Collected data:
------

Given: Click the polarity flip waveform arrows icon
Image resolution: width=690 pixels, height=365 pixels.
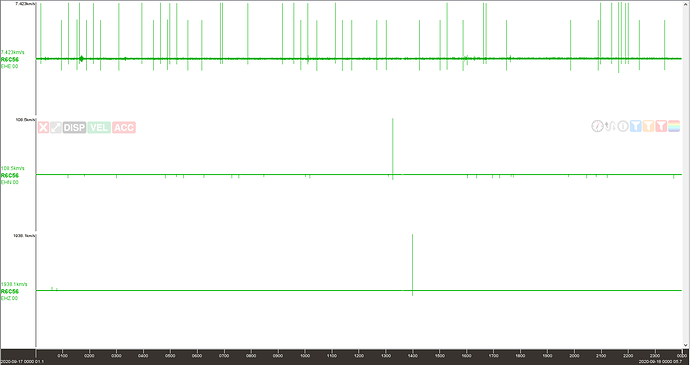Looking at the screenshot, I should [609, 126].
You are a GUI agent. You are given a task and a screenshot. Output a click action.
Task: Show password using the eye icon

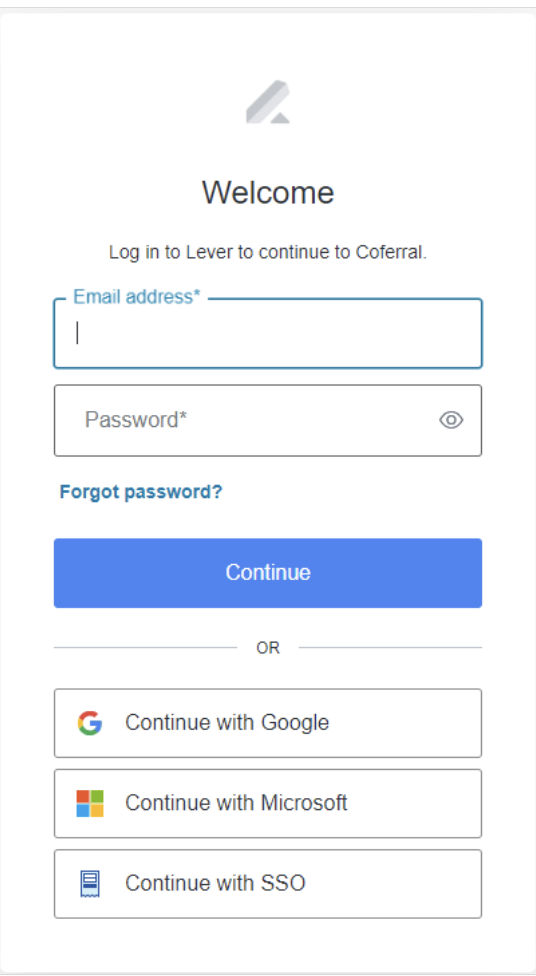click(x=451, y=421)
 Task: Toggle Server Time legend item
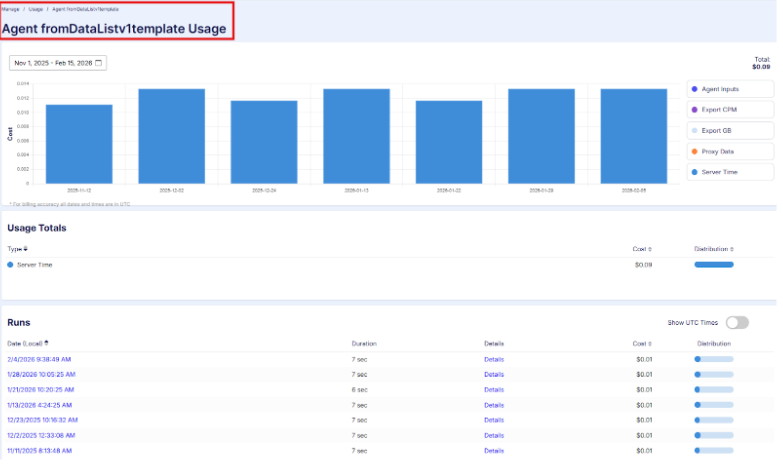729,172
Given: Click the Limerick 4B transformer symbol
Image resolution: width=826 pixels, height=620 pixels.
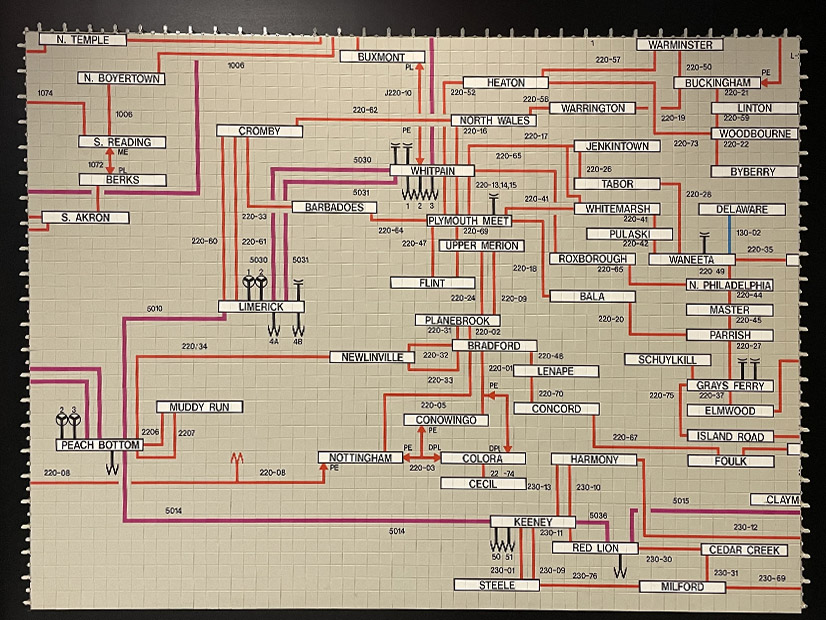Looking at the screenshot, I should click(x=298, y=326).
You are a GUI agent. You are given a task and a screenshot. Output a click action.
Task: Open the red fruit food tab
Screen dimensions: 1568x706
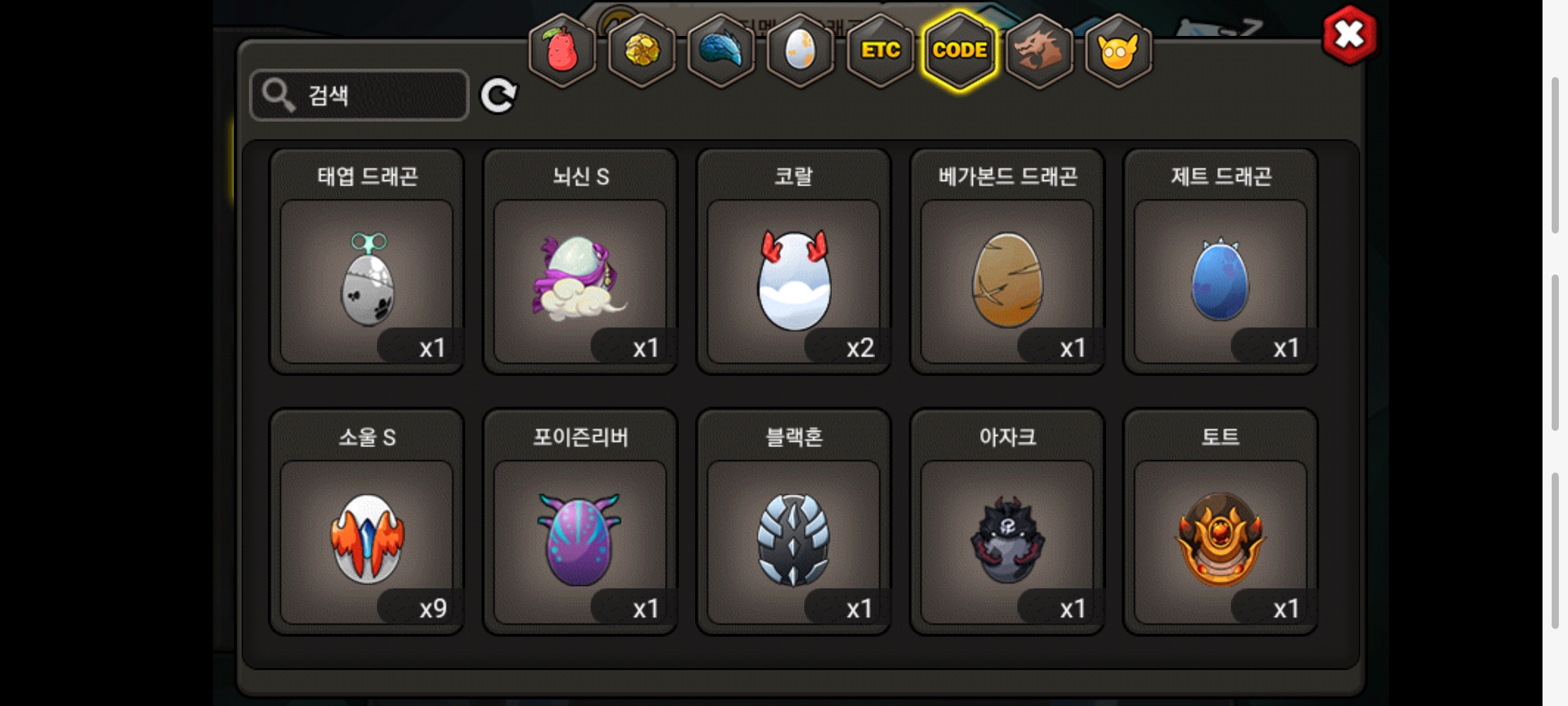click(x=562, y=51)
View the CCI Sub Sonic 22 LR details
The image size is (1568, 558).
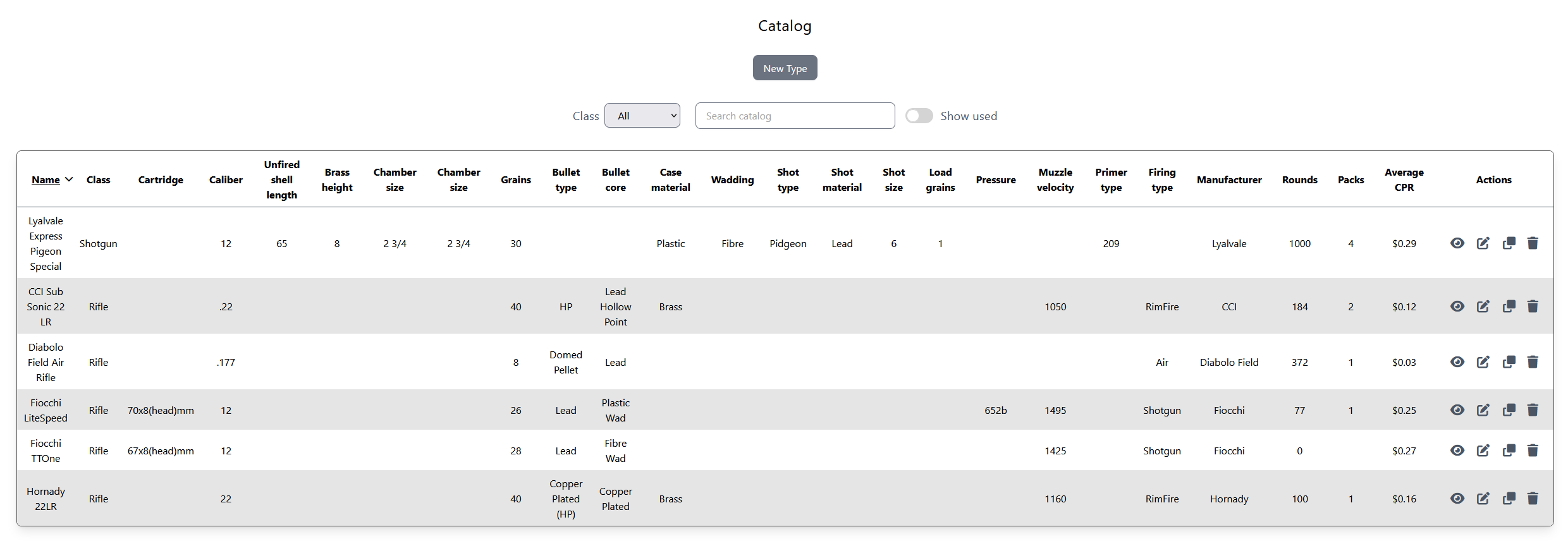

------

→ Directions for this task
Copy the entries exactly. Leave the pictures out.

→ Result of the exercise
Given: Click the polarity flip waveform arrows icon
Image resolution: width=690 pixels, height=365 pixels.
Looking at the screenshot, I should [609, 126].
You are a GUI agent. You are given a task and a screenshot. Output a click action.
Task: Show password using the eye icon

click(x=451, y=421)
 Task: Toggle Server Time legend item
729,172
Given: Click the Limerick 4B transformer symbol
Image resolution: width=826 pixels, height=620 pixels.
Looking at the screenshot, I should click(x=298, y=326).
You are a GUI agent. You are given a task and a screenshot. Output a click action.
Task: Open the red fruit food tab
Screen dimensions: 1568x706
click(x=562, y=51)
View the CCI Sub Sonic 22 LR details
The image size is (1568, 558).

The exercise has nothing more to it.